- Location of Al-Qusayr and al-Mukharram within Syria
- District: Al-Qusayr Al-Mukharram
- Governorate: Homs
- Population: 159,538 (2004)
- Electorate: 47
- Area: 3,613.62 km^{2}

Current Electoral district
- Created: 2025
- Seats: 1 (2025–present)
- MPA: ▌Ahmed al-Smail (Ind.)
- Created from: Homs

= Al-Qusayr and al-Mukharram (People's Assembly electoral district) =

Electoral district of Syria's national legislature

Al-Qusayr and al-Mukharram (Arabic: القصير والمخرم) is one of the 60 electoral districts of the People's Assembly, the national legislature of Syria.

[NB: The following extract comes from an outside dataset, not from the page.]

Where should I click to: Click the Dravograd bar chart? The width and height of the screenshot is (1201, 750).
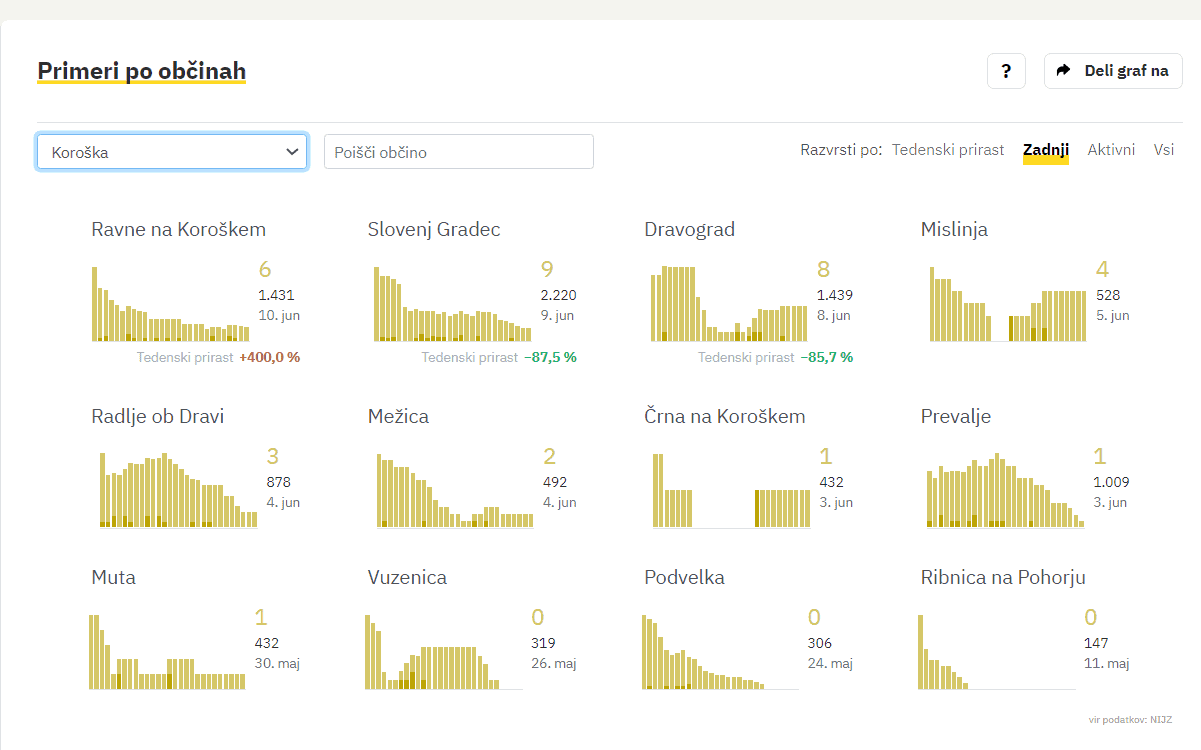(728, 304)
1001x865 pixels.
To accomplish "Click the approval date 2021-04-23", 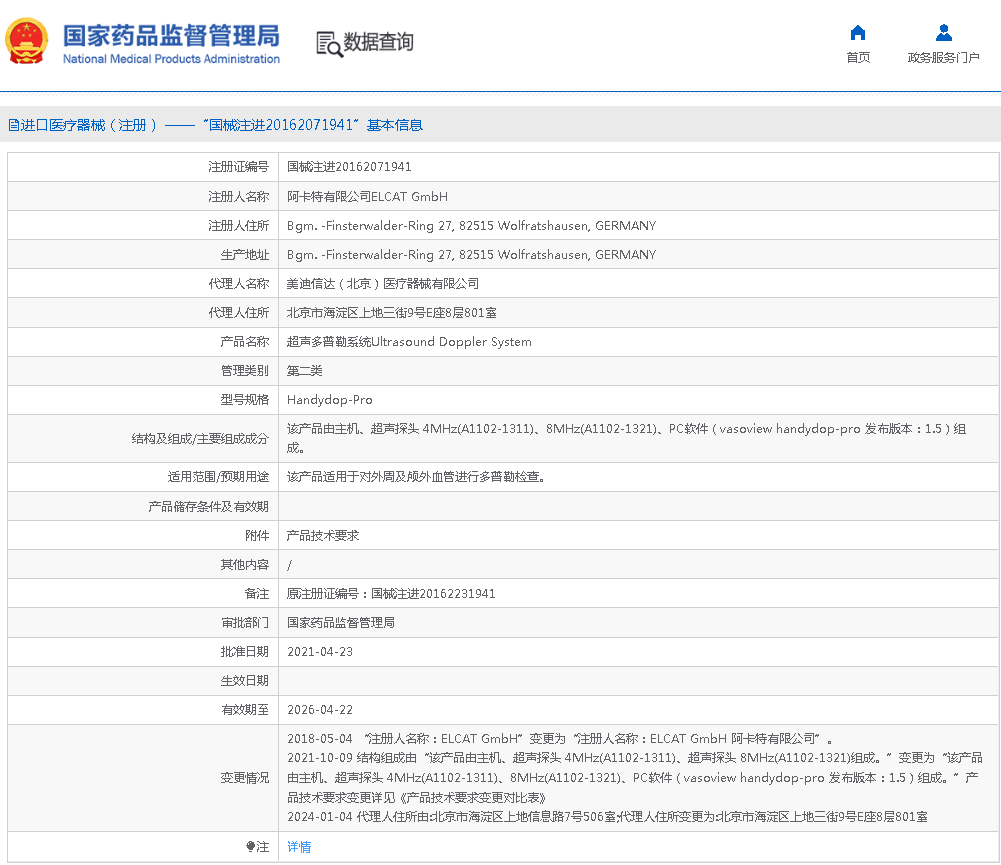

It is conterminous with the districts of Al-Qusayr and al-Mukharram. The electoral district currently elects one of the 140 elected members of the People's Assembly.
==Electoral system==

The 2025 elections were held under a provisional electoral system, enacted by Presidential Decree 142 on 20 August 2025. The new framework replaces direct elections, with an indirect system. Instead of direct votes, subcommittees will choose delegates that form one electoral college per electoral district, which in turn will choose MPs. The number of members on each governorate's sub-committee matches the number of MPs the governorate will elect.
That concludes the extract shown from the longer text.